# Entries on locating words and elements
▶

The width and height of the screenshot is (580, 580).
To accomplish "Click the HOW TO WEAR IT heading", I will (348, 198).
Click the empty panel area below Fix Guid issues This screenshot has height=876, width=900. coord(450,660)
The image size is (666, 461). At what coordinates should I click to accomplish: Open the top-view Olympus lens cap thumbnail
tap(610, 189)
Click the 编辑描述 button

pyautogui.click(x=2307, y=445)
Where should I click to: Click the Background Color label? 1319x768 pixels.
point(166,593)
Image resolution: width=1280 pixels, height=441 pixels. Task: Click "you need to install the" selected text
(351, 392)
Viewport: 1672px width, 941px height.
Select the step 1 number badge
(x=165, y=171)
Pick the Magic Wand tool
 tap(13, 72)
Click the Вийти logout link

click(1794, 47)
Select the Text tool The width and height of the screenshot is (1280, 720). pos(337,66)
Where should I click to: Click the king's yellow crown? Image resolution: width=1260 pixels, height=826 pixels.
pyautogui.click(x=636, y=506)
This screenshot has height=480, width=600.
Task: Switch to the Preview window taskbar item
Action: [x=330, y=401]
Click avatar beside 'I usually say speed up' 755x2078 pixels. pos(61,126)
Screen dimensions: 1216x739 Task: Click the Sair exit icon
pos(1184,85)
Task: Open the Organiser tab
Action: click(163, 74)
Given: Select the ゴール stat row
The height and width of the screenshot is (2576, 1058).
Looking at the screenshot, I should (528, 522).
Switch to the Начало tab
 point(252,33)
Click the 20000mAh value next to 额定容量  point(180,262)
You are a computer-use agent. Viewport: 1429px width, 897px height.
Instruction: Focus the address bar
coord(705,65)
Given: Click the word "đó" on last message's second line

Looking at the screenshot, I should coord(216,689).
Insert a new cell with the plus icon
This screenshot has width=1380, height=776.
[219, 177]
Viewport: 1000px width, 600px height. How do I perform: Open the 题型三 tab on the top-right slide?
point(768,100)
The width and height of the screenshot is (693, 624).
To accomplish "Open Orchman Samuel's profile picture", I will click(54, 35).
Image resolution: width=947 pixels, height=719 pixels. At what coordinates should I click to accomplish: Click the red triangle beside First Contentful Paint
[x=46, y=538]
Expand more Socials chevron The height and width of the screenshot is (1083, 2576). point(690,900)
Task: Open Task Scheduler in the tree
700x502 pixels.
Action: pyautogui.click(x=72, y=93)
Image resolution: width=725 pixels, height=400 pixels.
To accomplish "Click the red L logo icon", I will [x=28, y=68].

◀

# Stated goal
Can you write out, word for word, the lines of the material from the line containing "Where should I click to: Click the Background" up to and including the line containing "(x=165, y=171)"?

# Expected output
Where should I click to: Click the Background Color label? 1319x768 pixels.
point(166,593)
Image resolution: width=1280 pixels, height=441 pixels. Task: Click "you need to install the" selected text
(351, 392)
Viewport: 1672px width, 941px height.
Select the step 1 number badge
(x=165, y=171)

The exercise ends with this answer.